Stored records:

=-=-=

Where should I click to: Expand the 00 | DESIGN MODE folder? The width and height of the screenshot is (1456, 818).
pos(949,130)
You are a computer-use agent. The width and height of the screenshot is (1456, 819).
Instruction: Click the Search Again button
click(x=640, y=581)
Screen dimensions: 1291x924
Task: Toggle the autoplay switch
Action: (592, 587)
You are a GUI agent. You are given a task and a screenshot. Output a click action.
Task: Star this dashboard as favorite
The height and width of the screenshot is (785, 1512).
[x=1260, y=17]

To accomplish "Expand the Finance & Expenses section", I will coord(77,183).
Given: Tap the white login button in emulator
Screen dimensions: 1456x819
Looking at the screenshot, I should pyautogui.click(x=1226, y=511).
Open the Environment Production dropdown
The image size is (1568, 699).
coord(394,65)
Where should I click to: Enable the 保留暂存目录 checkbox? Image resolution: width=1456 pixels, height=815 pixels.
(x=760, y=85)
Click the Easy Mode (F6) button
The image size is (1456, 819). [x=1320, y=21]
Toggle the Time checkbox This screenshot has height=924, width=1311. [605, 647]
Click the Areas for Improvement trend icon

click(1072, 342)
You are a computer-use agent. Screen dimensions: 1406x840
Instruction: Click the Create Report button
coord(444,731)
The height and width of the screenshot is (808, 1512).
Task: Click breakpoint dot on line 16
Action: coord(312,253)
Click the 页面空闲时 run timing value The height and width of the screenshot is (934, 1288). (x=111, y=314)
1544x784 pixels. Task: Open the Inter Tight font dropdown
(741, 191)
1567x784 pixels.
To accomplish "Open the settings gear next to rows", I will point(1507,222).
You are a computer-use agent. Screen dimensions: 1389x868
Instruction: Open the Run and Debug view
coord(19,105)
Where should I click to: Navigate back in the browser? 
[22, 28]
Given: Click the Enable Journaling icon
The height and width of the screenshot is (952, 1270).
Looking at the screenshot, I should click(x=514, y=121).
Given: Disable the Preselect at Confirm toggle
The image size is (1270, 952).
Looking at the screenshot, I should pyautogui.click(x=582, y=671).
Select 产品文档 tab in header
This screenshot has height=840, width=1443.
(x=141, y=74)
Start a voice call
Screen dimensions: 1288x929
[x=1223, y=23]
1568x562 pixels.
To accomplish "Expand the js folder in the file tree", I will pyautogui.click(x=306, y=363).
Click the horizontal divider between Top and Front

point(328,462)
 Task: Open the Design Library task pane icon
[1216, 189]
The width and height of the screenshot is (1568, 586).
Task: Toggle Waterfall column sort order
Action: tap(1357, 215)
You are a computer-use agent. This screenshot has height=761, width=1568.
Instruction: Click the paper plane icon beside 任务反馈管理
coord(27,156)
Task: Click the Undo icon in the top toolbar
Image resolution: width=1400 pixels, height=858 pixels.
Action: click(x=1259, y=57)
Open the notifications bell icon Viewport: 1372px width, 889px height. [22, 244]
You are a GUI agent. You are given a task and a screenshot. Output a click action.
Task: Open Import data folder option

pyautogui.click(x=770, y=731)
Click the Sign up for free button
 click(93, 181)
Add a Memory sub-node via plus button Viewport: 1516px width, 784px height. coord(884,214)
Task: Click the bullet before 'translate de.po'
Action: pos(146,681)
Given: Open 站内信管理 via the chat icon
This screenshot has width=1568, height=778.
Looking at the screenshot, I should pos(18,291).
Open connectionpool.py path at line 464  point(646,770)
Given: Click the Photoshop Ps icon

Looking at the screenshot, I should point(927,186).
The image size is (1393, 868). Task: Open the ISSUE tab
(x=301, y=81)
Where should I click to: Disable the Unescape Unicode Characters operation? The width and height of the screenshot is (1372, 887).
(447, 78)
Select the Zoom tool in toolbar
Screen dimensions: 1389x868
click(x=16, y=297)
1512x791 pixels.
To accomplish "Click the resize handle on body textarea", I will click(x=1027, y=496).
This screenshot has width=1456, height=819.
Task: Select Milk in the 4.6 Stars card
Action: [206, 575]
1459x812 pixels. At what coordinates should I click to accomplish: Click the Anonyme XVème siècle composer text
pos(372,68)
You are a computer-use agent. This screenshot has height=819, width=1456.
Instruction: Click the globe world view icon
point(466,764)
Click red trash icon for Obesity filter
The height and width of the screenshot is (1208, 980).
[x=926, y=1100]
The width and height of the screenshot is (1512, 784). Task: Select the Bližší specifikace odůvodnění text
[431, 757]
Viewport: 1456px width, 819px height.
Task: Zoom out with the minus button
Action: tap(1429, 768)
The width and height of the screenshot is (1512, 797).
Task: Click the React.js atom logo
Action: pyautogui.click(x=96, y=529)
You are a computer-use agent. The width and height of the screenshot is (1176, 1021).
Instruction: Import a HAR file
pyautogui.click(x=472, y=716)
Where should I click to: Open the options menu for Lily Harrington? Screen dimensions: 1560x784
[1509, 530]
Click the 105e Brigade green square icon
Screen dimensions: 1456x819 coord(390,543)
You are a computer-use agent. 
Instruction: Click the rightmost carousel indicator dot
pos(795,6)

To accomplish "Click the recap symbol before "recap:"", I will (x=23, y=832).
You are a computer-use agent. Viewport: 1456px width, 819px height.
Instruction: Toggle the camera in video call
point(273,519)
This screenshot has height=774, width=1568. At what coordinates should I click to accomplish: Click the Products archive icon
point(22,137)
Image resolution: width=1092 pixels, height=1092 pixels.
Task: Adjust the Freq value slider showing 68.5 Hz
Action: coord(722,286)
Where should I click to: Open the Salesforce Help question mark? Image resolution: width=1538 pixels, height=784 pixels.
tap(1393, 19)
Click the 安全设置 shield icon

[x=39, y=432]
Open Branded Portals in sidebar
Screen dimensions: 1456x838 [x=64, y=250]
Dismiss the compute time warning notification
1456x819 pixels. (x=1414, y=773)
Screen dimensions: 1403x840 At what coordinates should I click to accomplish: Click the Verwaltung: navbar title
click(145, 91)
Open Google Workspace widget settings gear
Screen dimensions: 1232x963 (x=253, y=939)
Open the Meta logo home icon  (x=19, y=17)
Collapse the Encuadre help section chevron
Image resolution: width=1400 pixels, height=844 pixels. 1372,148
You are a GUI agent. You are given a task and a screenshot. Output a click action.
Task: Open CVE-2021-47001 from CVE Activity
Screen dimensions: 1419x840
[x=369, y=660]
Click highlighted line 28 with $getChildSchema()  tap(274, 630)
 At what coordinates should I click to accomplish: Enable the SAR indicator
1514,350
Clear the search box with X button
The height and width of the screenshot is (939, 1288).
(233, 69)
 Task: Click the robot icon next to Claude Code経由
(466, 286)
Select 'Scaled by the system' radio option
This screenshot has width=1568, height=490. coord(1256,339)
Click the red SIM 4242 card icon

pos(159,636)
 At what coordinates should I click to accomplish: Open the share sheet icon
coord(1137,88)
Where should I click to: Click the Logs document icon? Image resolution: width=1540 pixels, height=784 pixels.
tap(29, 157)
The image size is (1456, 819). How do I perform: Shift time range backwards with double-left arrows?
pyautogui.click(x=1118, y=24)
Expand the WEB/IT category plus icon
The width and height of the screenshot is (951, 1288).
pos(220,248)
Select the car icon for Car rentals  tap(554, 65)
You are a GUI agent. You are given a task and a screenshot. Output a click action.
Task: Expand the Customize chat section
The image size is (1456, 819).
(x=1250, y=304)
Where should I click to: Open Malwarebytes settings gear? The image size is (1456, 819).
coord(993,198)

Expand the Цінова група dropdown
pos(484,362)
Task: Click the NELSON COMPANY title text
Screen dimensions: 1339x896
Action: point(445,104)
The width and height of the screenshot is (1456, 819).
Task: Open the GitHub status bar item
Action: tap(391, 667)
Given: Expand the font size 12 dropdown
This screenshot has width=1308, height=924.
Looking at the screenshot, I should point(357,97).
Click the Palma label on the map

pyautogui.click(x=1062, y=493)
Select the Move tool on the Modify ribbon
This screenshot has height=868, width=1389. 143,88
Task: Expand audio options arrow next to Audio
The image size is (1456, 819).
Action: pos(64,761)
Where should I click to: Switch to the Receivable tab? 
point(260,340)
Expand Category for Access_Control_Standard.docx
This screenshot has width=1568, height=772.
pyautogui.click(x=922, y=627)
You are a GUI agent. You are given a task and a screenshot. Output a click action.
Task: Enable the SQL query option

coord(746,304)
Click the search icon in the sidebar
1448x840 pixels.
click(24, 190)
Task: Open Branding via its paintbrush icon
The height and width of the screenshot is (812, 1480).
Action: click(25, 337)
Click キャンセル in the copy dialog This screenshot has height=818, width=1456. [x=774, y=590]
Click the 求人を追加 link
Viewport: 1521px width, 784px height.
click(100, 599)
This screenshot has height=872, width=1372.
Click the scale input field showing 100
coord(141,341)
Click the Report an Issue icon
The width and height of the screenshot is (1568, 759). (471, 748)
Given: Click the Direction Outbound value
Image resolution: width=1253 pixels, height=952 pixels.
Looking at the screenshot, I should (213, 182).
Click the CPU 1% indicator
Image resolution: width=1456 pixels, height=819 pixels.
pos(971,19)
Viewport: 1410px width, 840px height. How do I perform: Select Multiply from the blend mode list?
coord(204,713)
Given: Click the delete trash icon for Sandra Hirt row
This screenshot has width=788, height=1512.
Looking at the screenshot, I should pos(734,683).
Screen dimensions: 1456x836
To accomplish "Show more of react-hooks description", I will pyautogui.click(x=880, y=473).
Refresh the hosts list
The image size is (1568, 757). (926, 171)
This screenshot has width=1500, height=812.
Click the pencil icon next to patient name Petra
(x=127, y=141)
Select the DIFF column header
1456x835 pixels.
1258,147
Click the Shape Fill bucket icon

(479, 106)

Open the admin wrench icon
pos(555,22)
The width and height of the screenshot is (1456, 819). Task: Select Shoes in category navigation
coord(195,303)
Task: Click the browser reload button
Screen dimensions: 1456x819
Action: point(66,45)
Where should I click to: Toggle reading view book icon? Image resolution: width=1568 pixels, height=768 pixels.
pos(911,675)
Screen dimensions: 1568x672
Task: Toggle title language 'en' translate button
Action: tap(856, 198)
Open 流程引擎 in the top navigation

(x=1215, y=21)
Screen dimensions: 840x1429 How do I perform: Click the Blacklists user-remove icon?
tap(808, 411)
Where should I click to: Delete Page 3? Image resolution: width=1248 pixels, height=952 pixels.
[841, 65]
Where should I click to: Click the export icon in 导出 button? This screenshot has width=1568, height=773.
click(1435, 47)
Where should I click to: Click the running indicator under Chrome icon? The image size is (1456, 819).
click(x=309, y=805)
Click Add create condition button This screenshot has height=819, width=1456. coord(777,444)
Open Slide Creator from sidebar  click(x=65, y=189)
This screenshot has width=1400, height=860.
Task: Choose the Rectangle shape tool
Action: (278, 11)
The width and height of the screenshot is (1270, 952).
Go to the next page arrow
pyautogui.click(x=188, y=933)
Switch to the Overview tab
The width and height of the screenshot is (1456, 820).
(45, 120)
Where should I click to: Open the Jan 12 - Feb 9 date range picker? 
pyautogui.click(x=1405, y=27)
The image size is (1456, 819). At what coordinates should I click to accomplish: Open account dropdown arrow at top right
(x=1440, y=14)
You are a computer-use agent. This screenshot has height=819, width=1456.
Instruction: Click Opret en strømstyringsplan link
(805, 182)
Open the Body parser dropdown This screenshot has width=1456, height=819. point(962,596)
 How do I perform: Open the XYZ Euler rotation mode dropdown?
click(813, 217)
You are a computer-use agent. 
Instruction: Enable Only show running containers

=-=-=

Please give an exact copy of the entries above, from the line with "Expand Category for" down to the line with "Click the 求人を追加 link", inclusive, and nothing else.

- [Response]
Expand Category for Access_Control_Standard.docx
This screenshot has width=1568, height=772.
pyautogui.click(x=922, y=627)
You are a GUI agent. You are given a task and a screenshot. Output a click action.
Task: Enable the SQL query option

coord(746,304)
Click the search icon in the sidebar
1448x840 pixels.
click(24, 190)
Task: Open Branding via its paintbrush icon
The height and width of the screenshot is (812, 1480).
Action: click(25, 337)
Click キャンセル in the copy dialog This screenshot has height=818, width=1456. [x=774, y=590]
Click the 求人を追加 link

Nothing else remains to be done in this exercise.